Il progetto inizia nel 2010 quando decido, nel giro di una settimana, di acquistare la moto ed entrare a far parte del South Garage Cafè. Ispirato dai loro gioielli penso a realizzare la mia Special, aiutato dai suggerimenti dettati dall’esperienza di Marco Pucciarelli e dall’aiuto di Nicola Passarelli che ha modificato l’intero impianto elettrico.
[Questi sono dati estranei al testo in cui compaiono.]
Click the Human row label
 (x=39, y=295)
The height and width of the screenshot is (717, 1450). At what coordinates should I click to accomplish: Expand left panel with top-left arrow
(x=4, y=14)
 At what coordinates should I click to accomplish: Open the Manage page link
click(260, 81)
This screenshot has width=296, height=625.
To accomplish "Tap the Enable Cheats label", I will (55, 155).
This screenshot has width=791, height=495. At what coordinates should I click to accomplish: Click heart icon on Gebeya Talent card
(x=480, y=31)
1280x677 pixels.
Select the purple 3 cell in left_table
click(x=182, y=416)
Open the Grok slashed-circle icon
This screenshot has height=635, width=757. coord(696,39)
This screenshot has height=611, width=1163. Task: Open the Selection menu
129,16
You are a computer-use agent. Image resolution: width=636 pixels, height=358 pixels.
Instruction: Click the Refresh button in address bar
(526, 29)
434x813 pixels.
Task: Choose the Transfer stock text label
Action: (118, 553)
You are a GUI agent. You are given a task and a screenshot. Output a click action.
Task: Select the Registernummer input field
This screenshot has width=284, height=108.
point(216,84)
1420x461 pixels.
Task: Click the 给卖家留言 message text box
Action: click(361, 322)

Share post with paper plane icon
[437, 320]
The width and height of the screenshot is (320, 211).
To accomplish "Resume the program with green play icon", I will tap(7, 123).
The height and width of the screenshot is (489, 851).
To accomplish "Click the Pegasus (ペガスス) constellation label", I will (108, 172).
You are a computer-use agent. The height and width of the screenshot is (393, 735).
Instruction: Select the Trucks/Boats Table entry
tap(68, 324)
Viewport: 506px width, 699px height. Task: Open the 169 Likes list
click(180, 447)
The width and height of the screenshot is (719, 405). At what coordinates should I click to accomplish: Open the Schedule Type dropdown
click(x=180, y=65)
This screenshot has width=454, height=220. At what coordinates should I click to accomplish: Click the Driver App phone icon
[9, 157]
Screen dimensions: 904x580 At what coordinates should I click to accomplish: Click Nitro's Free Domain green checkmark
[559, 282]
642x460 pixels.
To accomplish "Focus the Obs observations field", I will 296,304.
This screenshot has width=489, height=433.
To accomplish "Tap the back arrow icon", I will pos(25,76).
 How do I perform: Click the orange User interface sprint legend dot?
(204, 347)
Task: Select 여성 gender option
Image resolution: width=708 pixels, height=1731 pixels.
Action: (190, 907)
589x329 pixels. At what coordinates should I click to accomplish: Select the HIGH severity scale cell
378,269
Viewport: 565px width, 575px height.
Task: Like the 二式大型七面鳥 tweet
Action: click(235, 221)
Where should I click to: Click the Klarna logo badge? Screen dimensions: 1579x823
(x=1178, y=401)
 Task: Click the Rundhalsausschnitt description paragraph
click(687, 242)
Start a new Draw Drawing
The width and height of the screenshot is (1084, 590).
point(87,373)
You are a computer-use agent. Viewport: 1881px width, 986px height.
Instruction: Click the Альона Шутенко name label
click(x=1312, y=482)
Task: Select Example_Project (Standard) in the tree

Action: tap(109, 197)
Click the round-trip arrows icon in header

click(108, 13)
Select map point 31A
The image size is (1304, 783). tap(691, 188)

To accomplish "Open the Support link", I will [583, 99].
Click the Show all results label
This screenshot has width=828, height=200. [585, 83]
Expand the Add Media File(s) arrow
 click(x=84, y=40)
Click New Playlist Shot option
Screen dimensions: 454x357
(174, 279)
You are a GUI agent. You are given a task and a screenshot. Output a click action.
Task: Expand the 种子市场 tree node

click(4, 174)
Ho iniziato, dunque, a smontare, tagliare e modificare in tutto la mia piccola realizzando una prima versione.

Ho iniziato, dunque, a smontare, tagliare e modificare in tutto la mia piccola realizzando una prima versione.
Nel 2011 ho deciso di cambiare ancora aggiungendo ulteriori particolari; insieme a Vincenzo Innellaabbiamo adattato i cerchi a raggi e fatto altre modifiche, tenendo sempre da conto i suggerimenti e gli scambi di opinione di Marco Pucciarelli e dello stesso Vincenzo.
A lavoro terminato gli interventi sono stati i seguenti:
•    Taglio del telaio posteriore con realizzazione di un porta targa con tubi saldati a mano ed inserimento di un faro Guzzi anni ’60;
•    Sostituzione delle pedane originali con delle pedane arretrate realizzate artigianalmente da Giancarlo Braschi su mie direttive e specifiche;
•    Eliminazione del telaietto reggifaro e sostituzione dello stesso con collarini e staffe in alluminio ricavato dal pieno;
•    Eliminazione della strumentazione originale sostituita da un contagiri in stile retrò ed inserimento sulla calotta del faro delle spie e dell’accensione;
•    Riposizionamento blocchetto di accensione sotto la moto in modo da creare spazio per la leva on/off e per la spia della pressione dell’olio;
•    Sostituzione del blocchetto riser originale con uno in alluminio ricavato dal pieno abbassato di 1,7 cm e cambio del manubrio con un Sport Bar;
•    Eliminazione della scatola filtro con dei filtri del tipo conico cromati e installazione del kit dynojet stage 2;
•    Sostituzione degli scarichi originali con 2 megaton posizionati sfalsati basso e alto per renderli più simili alla Ducati Imola con colorazione nera dei collettori per renderli più aggressivi ed aumentare l’impatto visivo dei terminali stessi;
•    Lucidatura a specchio dei carter motore con sostituzione della scritta “Ducati” in rilievo con una targhetta in alluminio con la scritta in stile retrò in rilievo;
•    Cromatura della forcella posteriore, dell’archetto e della molla della sospensione;
•    Sostituzione dei cerchi originali con cerchi a raggi di derivazione Ducati GT 1000 e gomma maggiorata al posteriore da 180;
•    Sostituzione del parafango con quello di un Ducati Sport 1000 cromato ed installazione di una targhetta taglia vento con indicato il numero di targa da un lato e dalla scritta “Ducati” dall’altro;
•    Verniciatura del serbatoio con realizzazione della scritta a lettere singole in alluminio ricavate dal pieno;
•    Taglio della sella originale per renderla meno curva e più secca tipo codino e tappezzata per dargli uno stile più vintage con ricami che richiamano il marchio Ducati;
•    Codone monoposto artigianale sulla seconda sella originale ritappezzata e risagomata per ricavare un vano porta oggetti;

Ci sarebbero tante altre cose da elencare,  ma mi limito a quelle essenziali.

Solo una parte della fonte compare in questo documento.